## SHORT PROBLEM
Pick out every line of the items below that contains the word "with", and copy each one in full.

## DATA RECORDS
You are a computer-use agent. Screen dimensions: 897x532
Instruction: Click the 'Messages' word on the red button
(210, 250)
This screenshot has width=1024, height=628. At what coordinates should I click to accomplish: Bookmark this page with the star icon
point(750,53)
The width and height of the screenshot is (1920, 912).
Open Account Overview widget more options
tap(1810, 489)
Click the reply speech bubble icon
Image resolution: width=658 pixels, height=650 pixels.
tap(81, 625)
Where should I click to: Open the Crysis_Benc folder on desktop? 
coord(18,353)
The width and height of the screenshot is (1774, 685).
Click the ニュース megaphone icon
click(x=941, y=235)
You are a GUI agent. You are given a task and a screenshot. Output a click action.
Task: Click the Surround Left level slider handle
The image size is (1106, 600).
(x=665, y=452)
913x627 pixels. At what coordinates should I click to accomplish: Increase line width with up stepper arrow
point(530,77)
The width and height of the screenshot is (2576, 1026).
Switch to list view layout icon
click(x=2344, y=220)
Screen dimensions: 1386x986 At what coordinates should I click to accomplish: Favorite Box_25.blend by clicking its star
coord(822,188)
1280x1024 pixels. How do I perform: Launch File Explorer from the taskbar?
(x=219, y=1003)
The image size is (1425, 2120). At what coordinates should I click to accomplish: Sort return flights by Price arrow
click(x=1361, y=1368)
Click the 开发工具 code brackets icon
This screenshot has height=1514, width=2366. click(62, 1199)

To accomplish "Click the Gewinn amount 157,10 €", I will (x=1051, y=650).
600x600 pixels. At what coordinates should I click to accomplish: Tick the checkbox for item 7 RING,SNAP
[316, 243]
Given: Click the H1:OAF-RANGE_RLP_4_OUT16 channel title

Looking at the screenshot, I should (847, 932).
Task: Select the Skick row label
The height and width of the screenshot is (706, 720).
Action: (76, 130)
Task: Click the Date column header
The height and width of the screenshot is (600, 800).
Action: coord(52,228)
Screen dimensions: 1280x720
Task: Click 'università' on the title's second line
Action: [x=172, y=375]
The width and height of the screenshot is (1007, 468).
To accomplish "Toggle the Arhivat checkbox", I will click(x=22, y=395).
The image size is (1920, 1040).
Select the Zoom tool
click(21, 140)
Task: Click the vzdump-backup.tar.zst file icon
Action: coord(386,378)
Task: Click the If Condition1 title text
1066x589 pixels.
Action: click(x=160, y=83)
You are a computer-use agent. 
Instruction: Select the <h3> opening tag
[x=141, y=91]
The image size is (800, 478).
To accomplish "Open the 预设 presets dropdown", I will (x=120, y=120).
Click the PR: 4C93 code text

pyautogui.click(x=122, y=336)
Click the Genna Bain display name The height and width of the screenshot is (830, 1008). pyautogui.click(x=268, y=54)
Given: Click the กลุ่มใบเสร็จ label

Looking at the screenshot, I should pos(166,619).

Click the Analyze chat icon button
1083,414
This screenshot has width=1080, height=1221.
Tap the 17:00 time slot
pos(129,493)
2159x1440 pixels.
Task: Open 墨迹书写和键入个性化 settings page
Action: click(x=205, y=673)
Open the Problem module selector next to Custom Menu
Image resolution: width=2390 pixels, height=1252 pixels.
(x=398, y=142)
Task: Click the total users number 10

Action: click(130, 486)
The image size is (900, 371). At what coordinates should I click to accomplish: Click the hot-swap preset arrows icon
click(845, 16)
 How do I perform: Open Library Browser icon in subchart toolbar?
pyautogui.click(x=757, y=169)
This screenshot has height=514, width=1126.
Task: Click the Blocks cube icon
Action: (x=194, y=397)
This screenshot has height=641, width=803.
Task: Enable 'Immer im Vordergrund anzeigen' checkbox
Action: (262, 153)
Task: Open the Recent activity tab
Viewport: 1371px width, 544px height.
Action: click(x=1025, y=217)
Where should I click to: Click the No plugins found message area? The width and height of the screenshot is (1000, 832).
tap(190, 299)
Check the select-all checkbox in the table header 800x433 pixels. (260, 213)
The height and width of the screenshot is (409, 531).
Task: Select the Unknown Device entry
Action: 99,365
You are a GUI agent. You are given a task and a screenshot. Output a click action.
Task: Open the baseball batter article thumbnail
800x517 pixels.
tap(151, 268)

## OUTPUT
This screenshot has width=1024, height=628. At what coordinates should I click to accomplish: Bookmark this page with the star icon
913x627 pixels. At what coordinates should I click to accomplish: Increase line width with up stepper arrow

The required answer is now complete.